The H2O Express system is said to utilizes new technology that allows steam to rapidly penetrate the material and transfer the heat throughout it.
"With the demand for all natural products increasing in both the nutraceutical and food categories, we saw the addition of this steam sterilization unit as an essential element to meet the needs of our customers," said Shauna Walker, director of sales and marketing.
BDS' line of products that are treated naturally is to include botanical powders, teas, tea blends, spices and seasoning blends.
In the US, irradiation has been a widely accepted manufacturing practice since 1963.
The irradiation process exposes foods to ionizing radiation that kills insects, moulds, and up to 99 per cent of pathogens.
Although upheld by many as a safe process, the regulatory story on irradiation is inconsistent across the globe.

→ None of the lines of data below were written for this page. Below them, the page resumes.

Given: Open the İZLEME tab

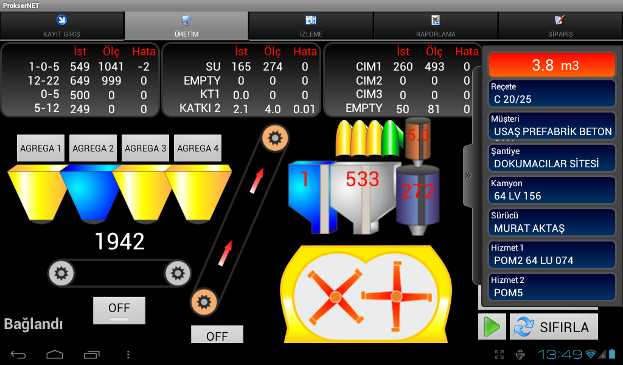Looking at the screenshot, I should click(x=311, y=27).

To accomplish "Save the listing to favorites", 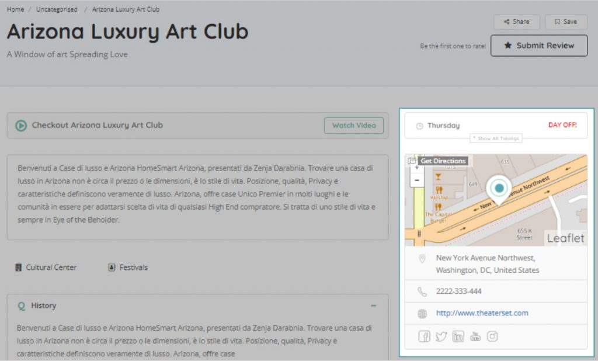I will tap(566, 22).
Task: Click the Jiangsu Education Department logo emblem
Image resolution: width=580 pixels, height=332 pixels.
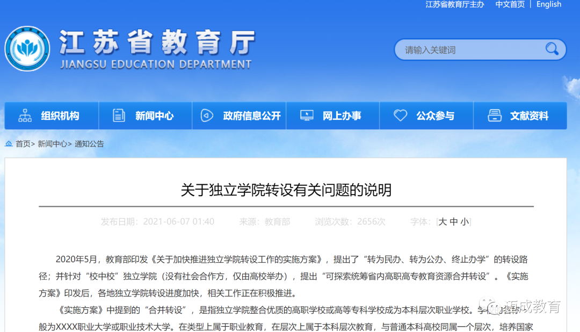Action: [27, 48]
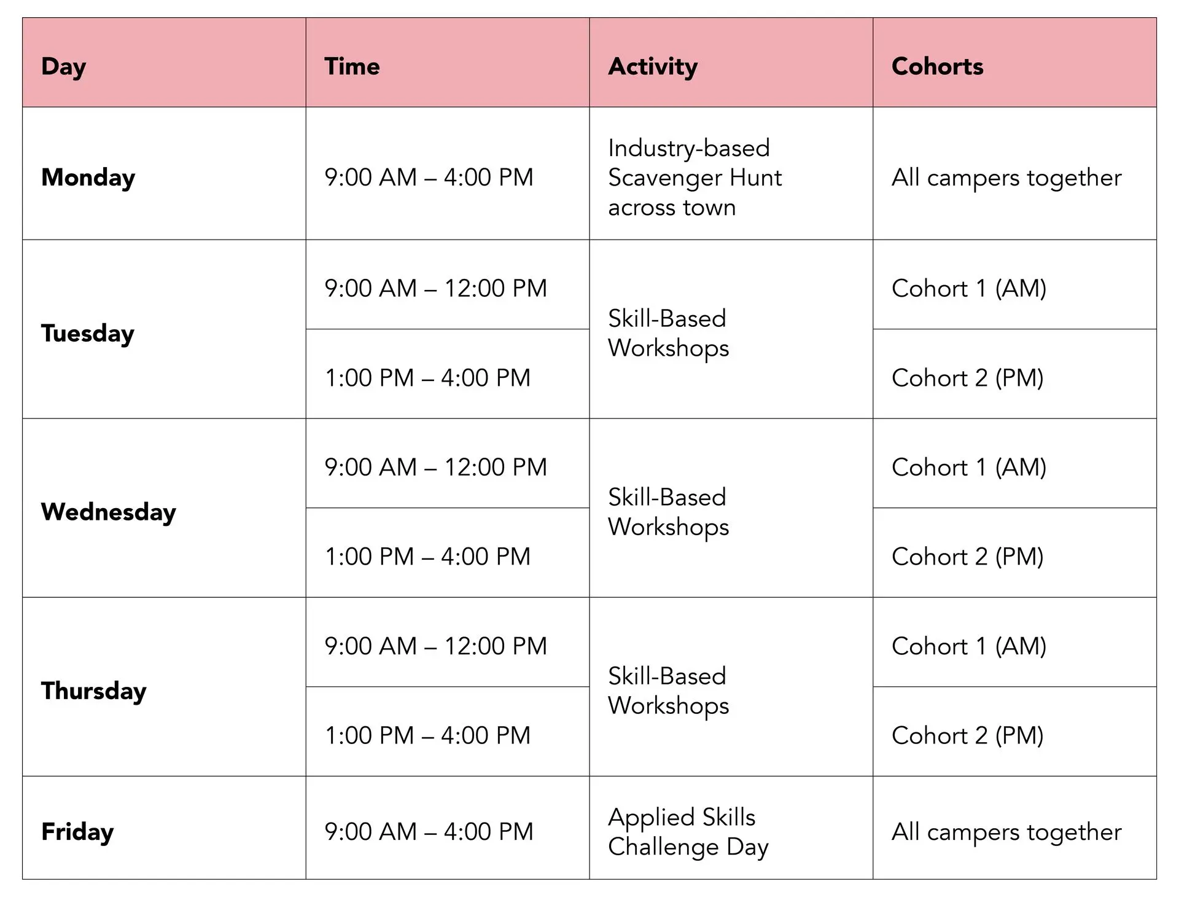Image resolution: width=1179 pixels, height=897 pixels.
Task: Select the Thursday row label
Action: click(93, 691)
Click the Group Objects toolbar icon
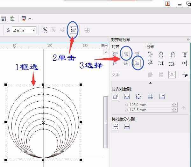Screen dimensions: 191x167 coord(44,30)
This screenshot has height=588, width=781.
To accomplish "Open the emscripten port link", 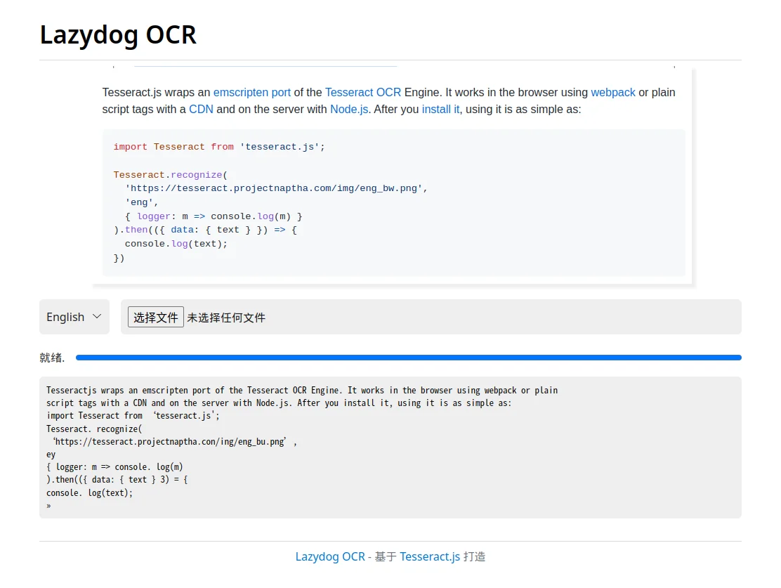I will pos(252,92).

This has meant that herbal extractors who want to market their wares on an international basis are seeking other ways to guarantee quality and safety.

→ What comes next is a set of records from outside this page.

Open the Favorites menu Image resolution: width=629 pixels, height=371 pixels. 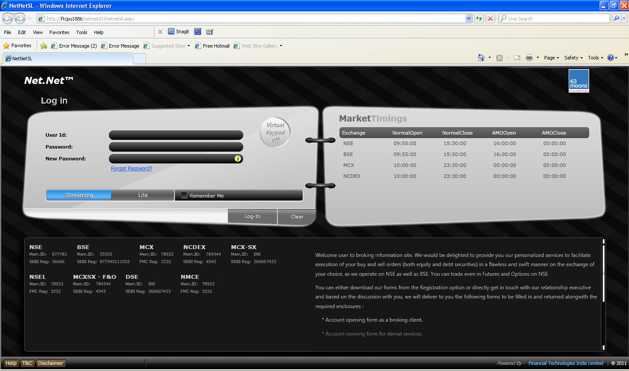pyautogui.click(x=59, y=32)
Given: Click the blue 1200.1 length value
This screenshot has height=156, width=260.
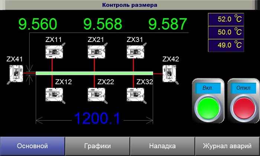Looking at the screenshot, I should pos(97,118).
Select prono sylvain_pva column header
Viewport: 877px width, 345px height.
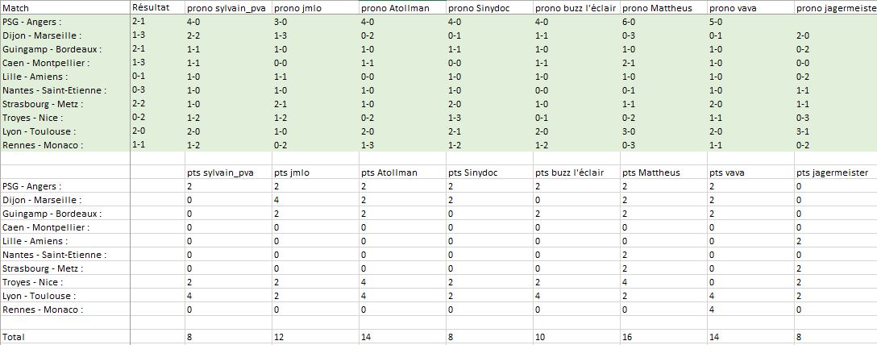coord(229,8)
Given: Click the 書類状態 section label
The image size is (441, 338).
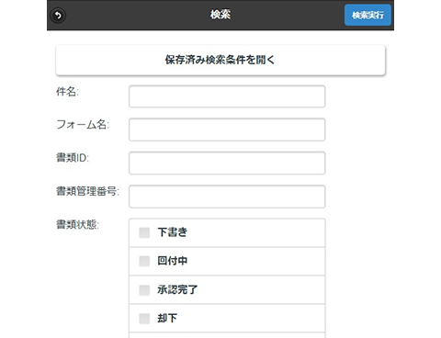Looking at the screenshot, I should point(77,224).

Other US suppliers who have communicated their non-irradiated processes include BI Nutraceuticals, which also uses steam sterilization at its plant in China, and Blue California, which announced in 2006 that it had changed the ingredient purification process at its China manufacturing facility from gamma-rays to ozone.
Since the only by-product of the ozone process is oxygen, it is claimed to be a safe, efficient and environmentally friendly.
Chinese supplier Fenchem said last month that its newly-approved Quality Control System, which has been in place for the past year, removes the need to irradiate its herbal extracts and seasoning.
It says that it operates GMP-grade production to guarantee quality and safety instead of irradiation, since the system involves strict standard operating procedures.
In communicating this assurance, Fenchem is aiming for a competitive edge over other Chinese suppliers on this basis.
But US-based campaign group Food and Water Watch argues that consumers should be wary on the grounds that the technique depletes vitamins and creates new chemicals in foods that affect taste and smell.